Bietz Stefan, Fährrolfes Rainer, Rarey Matthias
University of Hamburg, ZBH -, Center for Bioinformatics, Bundesstraße 43, 20146, Hamburg, Germany.
Mol Inform. 2016 Dec;35(11-12):593-598. doi: 10.1002/minf.201600043. Epub 2016 May 30.

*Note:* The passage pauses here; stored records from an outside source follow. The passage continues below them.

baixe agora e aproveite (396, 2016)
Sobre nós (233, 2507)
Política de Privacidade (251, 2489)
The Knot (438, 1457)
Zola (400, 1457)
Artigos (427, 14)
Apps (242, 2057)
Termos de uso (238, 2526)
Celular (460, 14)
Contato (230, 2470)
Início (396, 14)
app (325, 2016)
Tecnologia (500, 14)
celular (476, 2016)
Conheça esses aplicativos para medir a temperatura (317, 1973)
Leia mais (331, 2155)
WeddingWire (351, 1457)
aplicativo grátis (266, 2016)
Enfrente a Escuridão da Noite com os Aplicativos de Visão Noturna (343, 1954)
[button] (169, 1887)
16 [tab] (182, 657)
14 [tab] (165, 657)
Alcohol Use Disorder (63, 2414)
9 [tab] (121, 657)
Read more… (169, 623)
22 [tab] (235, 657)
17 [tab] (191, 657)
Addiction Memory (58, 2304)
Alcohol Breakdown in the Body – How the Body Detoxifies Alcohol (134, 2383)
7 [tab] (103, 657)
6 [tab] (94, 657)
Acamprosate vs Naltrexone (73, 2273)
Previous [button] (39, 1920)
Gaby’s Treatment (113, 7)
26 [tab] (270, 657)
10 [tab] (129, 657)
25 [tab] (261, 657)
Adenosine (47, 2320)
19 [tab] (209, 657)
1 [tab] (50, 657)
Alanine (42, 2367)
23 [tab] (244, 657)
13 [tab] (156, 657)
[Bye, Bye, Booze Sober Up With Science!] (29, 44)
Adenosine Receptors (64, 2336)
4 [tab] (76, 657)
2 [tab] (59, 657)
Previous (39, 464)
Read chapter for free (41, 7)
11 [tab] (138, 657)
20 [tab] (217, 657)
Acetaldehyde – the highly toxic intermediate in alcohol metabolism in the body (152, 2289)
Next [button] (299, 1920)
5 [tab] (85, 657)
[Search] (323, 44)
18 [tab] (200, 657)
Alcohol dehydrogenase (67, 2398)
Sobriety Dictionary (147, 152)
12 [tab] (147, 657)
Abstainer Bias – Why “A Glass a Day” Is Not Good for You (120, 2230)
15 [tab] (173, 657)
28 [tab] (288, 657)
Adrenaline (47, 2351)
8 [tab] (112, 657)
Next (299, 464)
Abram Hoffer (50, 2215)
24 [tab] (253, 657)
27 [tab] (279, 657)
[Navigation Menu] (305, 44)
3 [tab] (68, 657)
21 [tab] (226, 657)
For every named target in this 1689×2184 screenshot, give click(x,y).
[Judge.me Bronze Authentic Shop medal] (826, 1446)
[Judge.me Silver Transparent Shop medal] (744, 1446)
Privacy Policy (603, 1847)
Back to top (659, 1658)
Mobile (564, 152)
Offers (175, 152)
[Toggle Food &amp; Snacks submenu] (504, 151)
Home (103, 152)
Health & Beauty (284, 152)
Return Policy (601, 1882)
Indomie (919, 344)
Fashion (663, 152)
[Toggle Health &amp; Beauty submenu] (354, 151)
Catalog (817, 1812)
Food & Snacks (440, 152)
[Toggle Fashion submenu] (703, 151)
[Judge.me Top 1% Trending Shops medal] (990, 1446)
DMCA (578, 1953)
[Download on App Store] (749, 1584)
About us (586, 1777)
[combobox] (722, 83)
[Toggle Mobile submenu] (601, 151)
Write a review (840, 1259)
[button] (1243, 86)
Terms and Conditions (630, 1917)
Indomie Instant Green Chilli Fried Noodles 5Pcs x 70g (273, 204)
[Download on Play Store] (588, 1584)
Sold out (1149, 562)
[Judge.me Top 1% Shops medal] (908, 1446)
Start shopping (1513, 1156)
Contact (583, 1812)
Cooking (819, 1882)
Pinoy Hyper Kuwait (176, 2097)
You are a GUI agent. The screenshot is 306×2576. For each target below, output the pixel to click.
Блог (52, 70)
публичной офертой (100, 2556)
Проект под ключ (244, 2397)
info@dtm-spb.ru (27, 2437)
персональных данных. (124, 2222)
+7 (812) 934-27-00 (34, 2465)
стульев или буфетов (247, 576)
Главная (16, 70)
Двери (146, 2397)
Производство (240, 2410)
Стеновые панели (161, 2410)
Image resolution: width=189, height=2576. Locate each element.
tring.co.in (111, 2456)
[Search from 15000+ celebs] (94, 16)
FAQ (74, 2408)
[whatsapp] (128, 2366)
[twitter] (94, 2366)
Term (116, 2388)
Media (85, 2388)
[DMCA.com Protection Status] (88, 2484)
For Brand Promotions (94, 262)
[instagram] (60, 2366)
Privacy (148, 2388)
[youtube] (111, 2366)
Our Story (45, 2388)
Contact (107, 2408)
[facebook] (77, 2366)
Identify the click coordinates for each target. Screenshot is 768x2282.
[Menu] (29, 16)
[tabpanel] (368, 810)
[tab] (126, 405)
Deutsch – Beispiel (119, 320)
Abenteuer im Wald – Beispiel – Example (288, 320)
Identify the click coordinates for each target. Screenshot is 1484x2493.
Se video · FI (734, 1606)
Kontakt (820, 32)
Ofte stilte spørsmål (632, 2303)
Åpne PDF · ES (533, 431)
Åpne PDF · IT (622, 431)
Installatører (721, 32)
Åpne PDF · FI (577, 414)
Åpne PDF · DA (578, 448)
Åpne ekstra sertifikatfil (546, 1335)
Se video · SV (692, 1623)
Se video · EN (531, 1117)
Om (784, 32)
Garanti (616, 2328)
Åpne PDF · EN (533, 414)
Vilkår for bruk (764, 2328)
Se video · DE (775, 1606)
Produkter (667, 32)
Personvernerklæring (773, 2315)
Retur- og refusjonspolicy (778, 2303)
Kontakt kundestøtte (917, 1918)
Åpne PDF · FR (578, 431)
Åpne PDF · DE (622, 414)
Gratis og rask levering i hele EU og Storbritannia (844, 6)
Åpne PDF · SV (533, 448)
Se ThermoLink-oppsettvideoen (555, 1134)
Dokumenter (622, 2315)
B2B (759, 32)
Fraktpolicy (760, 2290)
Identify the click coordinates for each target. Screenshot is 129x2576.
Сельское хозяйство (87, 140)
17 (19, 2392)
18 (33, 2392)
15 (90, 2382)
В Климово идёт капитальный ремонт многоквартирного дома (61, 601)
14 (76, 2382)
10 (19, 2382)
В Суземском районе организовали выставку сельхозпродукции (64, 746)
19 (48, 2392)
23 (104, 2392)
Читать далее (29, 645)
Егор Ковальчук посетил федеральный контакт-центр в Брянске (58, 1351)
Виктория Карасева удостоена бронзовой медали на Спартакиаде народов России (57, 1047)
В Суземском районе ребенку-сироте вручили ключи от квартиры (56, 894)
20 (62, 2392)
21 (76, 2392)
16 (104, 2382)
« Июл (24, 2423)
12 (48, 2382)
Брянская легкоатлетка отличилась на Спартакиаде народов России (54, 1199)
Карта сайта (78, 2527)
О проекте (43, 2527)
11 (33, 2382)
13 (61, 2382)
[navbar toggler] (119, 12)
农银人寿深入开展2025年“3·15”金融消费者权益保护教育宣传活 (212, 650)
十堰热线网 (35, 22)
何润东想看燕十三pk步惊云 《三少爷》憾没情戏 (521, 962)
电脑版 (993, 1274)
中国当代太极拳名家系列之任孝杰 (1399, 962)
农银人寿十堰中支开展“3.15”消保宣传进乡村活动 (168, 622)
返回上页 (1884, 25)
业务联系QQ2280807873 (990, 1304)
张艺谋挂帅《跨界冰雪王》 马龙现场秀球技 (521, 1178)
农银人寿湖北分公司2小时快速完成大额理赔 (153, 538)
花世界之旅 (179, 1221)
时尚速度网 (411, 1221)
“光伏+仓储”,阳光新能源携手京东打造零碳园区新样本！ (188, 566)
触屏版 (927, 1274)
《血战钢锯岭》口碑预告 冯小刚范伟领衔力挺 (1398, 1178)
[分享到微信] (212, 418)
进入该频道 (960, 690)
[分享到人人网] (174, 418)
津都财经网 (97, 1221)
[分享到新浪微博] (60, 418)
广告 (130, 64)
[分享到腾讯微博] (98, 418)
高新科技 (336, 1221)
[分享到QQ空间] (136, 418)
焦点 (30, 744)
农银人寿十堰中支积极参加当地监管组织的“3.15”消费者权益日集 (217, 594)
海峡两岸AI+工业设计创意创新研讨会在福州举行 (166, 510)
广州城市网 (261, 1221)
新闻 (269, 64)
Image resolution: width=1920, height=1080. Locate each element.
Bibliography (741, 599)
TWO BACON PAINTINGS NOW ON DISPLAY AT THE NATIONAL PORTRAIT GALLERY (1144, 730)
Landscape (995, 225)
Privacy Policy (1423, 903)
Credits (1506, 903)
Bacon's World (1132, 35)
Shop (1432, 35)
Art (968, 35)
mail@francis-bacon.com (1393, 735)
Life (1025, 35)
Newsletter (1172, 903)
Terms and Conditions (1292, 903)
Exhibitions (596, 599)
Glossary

Structure-based drug design starts with the collection, preparation, and initial analysis of protein structures. With more than 115,000 structures publically available in the Protein Data Bank (PDB), fully automated processes reliably performing these important preprocessing steps are needed. Several tools are available for these tasks, however, most of them do not address the special needs of scientists interested in protein-ligand interactions. In this paper, we summarize our research activities towards an automated processing pipeline from raw PDB data towards ready-to-use protein binding site ensembles. Starting from a single protein structure, the pipeline covers the following phases: Extracting structurally related binding sites from the PDB, aligning disconnected binding site sequences, resolving tautomeric forms and protonation, orienting hydrogens and flippable side-chains, structurally aligning the multitude of binding sites, and performing a reasonable reduction of ensemble structures. The pipeline, named SIENA, creates protein-structural ensembles for the analysis of protein flexibility, molecular design efforts like docking or de novo design within seconds. For the first time, we are able to process the whole PDB in order to create a large collection of protein binding site ensembles. SIENA is available as part of the ZBH ProteinsPlus webserver under http://proteinsplus.zbh.uni-hamburg.de.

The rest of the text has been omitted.